Despite drawbacks like student leadership losing its significance and rookies being unable to participate for almost a month because of paperwork, the switch under athletics has been met with some positive results. The four teams were able to participate in the varsity raffle in the fall and now have their own athletic trainer to share amongst them.
I sat down to discuss life on the women’s rugby team with a former varsity athlete whose identity will be kept anonymous. When asked about the weight room, which women’s rugby has had access to since the fall of 2013, they said, “We [women’s rugby] get treated very differently in the weight room.
When I played on a varsity sports team, no other team was allowed in the weight room until we were completely finished. The rugby team often gets moved to the turf so a varsity team can use the racks.
We are also coached primarily by student helpers which would never happen to a varsity team. Lastly, multiple members of our team beat weight records and should have been put up on the board [for recognition] but even after saying something, [their work] was never acknowledged.”
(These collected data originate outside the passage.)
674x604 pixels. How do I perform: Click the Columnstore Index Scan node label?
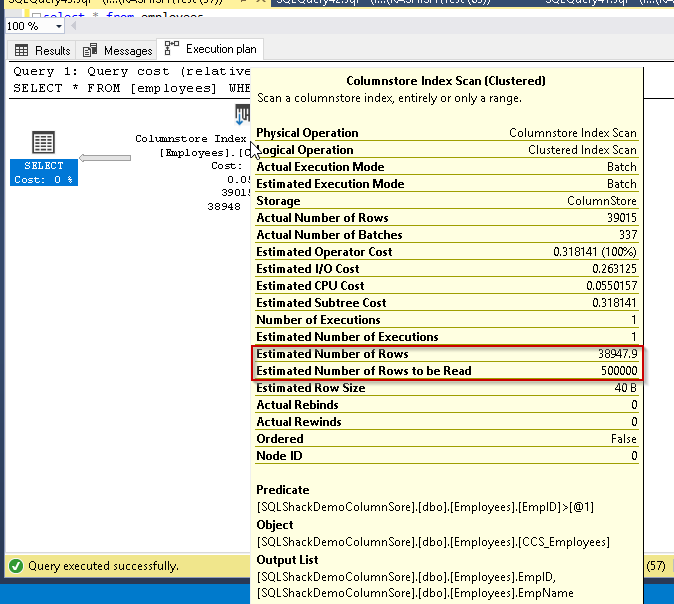coord(190,140)
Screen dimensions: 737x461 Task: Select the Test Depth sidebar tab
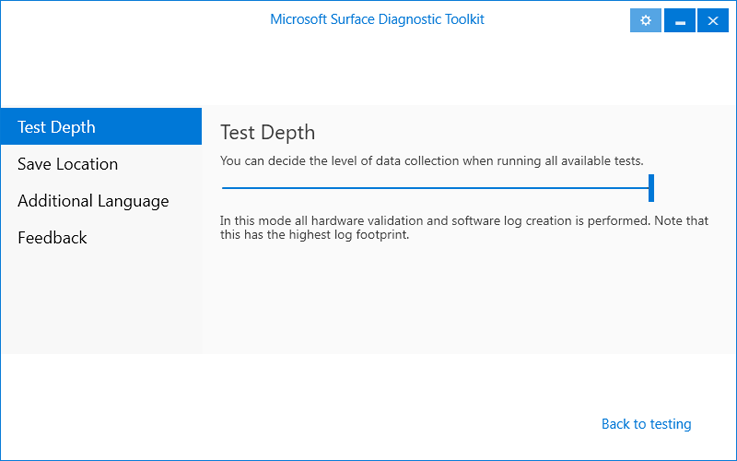point(100,127)
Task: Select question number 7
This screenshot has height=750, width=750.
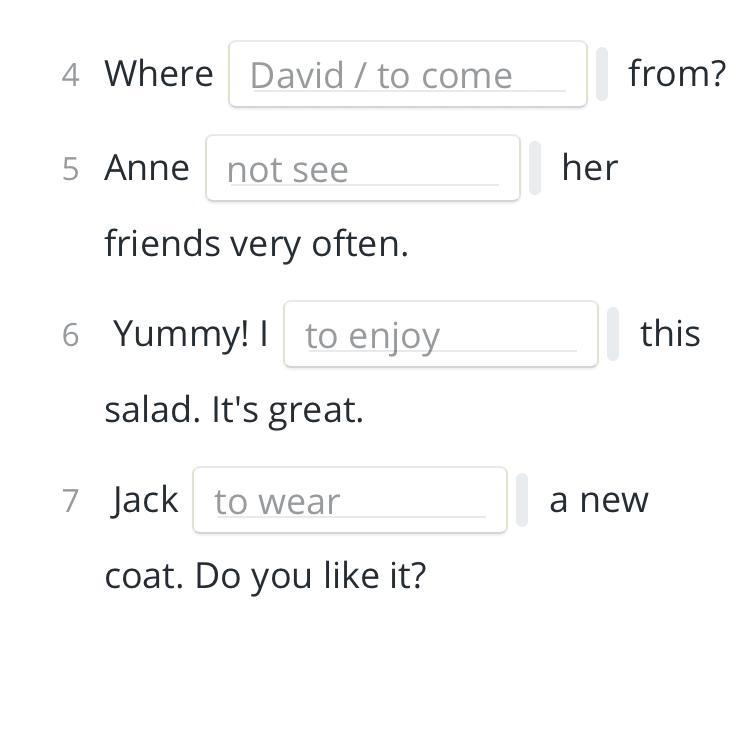Action: point(70,500)
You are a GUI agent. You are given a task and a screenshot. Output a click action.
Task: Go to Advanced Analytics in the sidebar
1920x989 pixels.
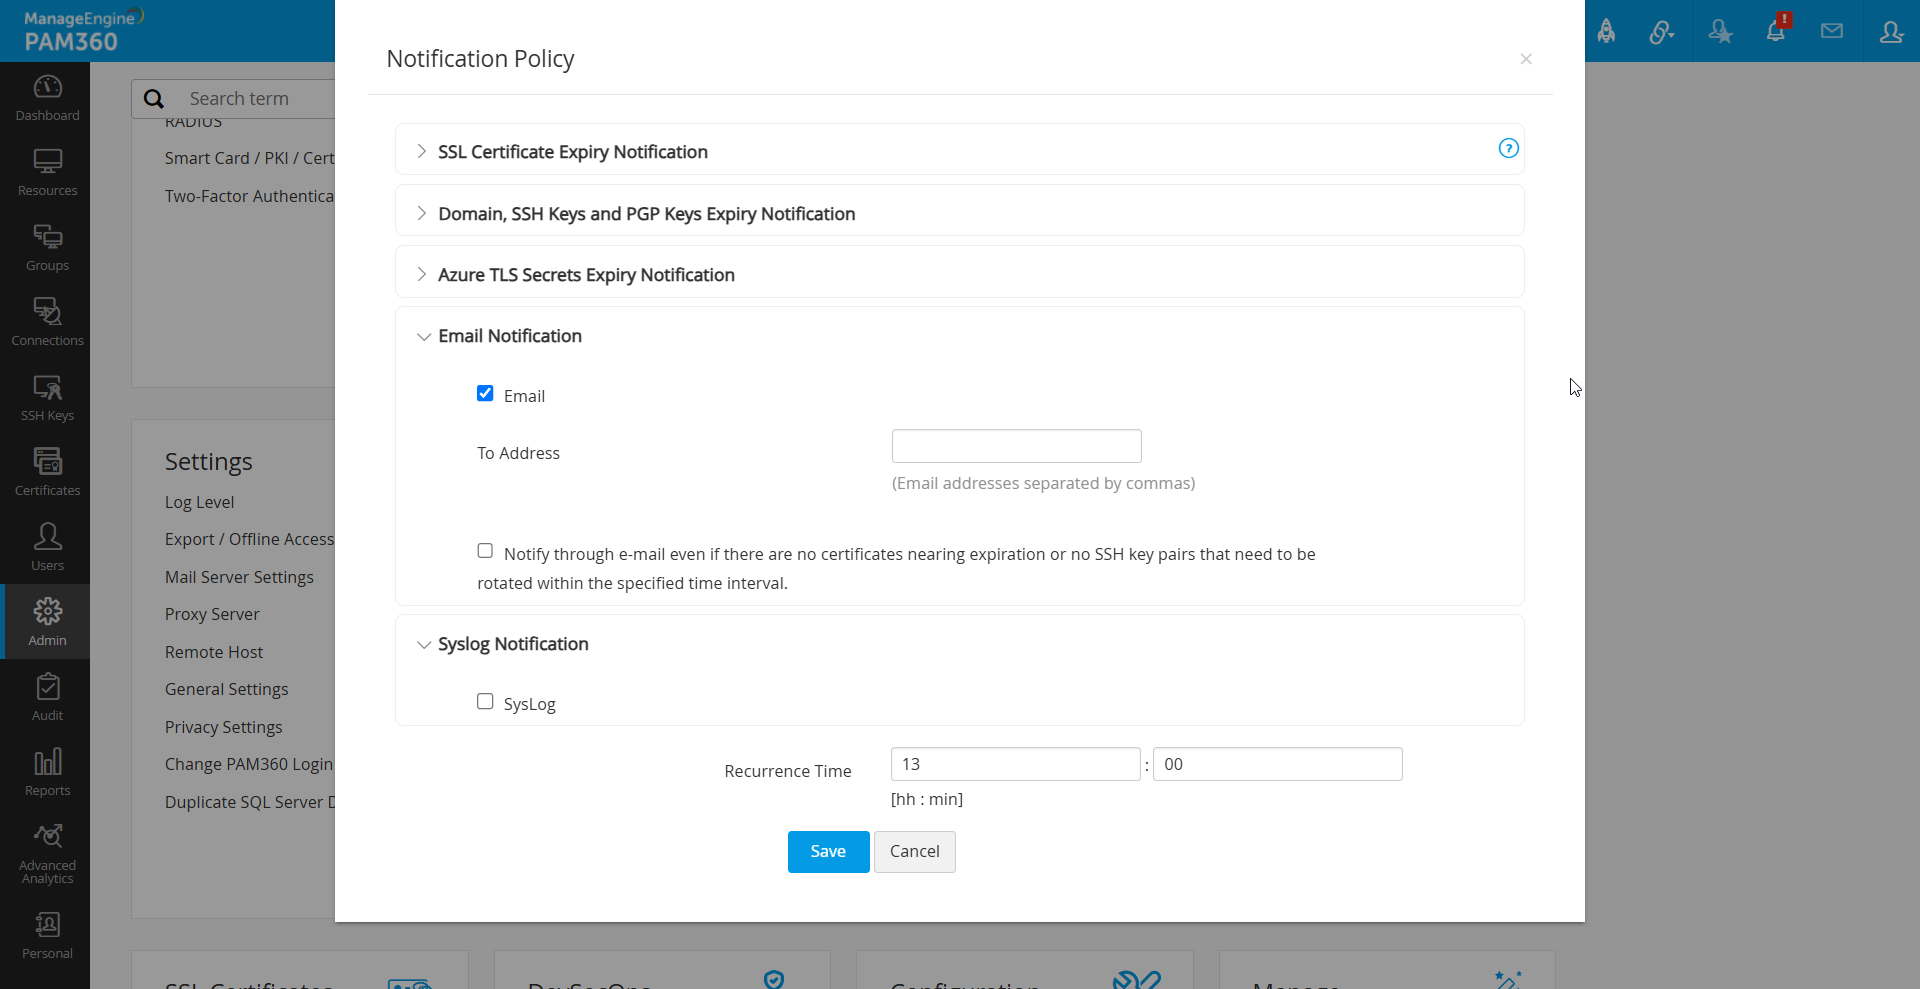pos(46,849)
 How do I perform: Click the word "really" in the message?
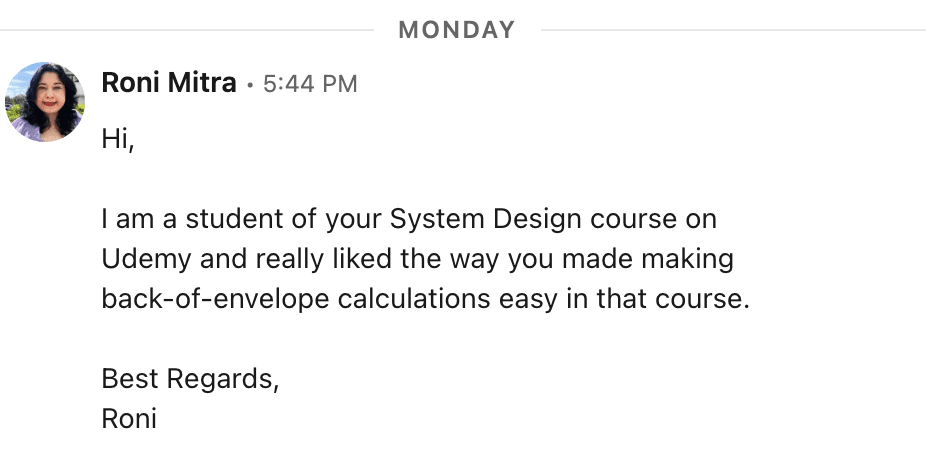pos(296,259)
When discussing coaches, they added that “after being a varsity athlete for three years and having an awful experience with [their] coach, it was very refreshing joining [the rugby team] and having supportive coaches who are out there because they love the sport, not because they want a paycheck.”
To wrap up the conversation, we discussed the women’s rugby team’s experience on a national stage. In 2014, the team won the USA Rugby DII Collegiate Championship, bringing the national title home to UMW for the first time in any sport, varsity or otherwise. Earlier this month, the women’s team took another page in UMW’s history book, hosting a national tournament for the first time in school history.
“If any other team hosted nationals, the athletic department would have done so much to get the word out to support them but we got absolutely no recognition,” said the student. The women’s rugby team did receive support via twitter from the UMW swim team which was heavily acknowledged and appreciated, and athletic director Ken Tyler did make an appearance.
In order to get the recognition the four teams deserve, Ken Tyler, the athletic department and the school need to give the four teams their own category under athletics in order for other teams and students to respect them and appreciate what they do for the University of Mary Washington.